--- PROVIDED DATA Enclosed Below ---
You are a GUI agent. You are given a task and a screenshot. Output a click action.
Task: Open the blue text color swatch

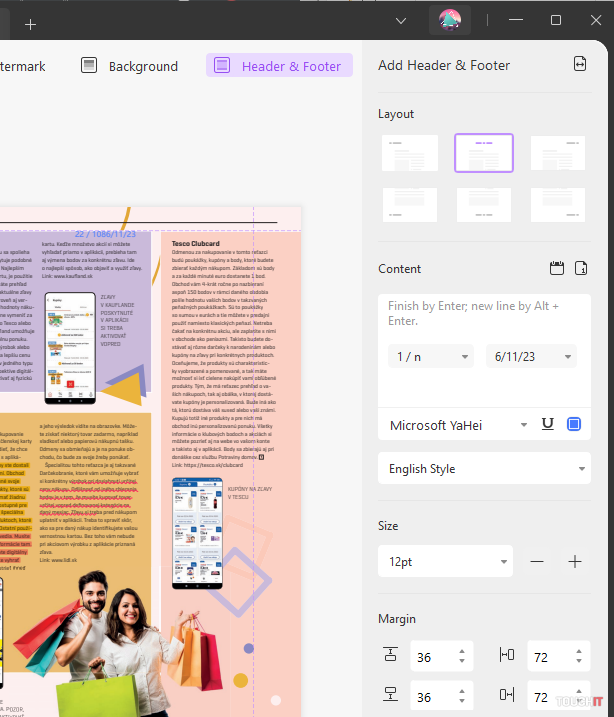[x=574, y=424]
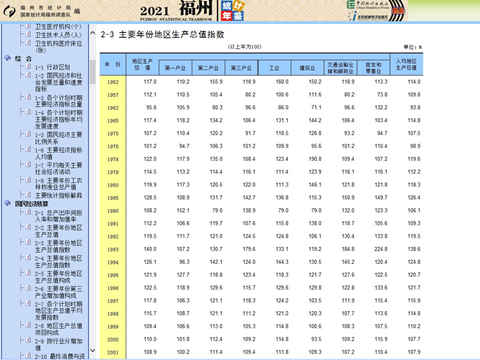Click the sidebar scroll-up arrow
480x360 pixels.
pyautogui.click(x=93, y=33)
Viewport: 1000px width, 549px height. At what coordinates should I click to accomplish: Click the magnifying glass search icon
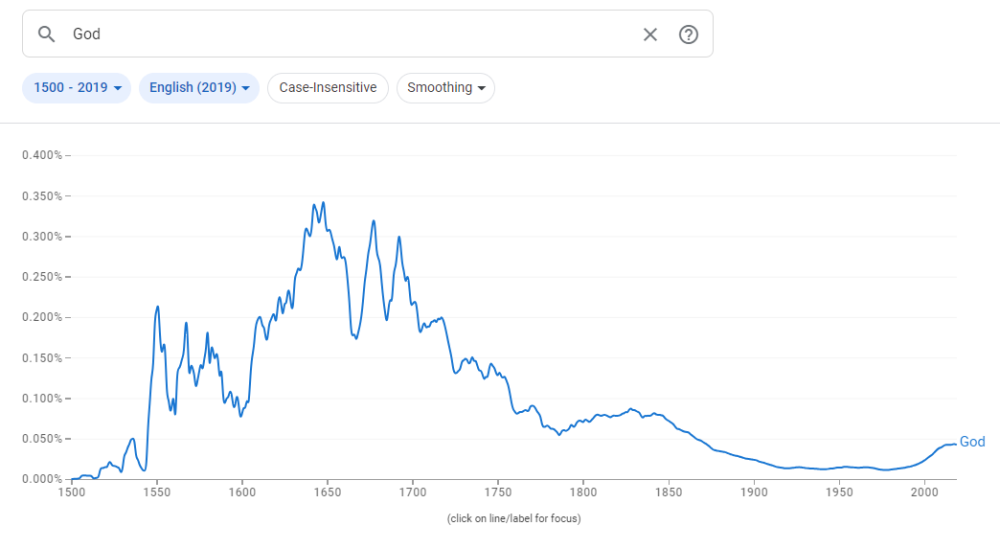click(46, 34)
--- End of Enclosed PROVIDED DATA ---
--- PROVIDED DATA Enclosed Below ---
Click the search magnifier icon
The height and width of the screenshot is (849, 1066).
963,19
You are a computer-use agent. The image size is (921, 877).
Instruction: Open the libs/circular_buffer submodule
--- End of Enclosed PROVIDED DATA ---
TO DO:
Only the lines above from the one with "The height and" through the one with "Instruction: Open the" should be duplicated, character for character.

RESULT OF THIS EXERCISE:
The height and width of the screenshot is (849, 1066).
963,19
You are a computer-use agent. The image size is (921, 877).
Instruction: Open the libs/circular_buffer submodule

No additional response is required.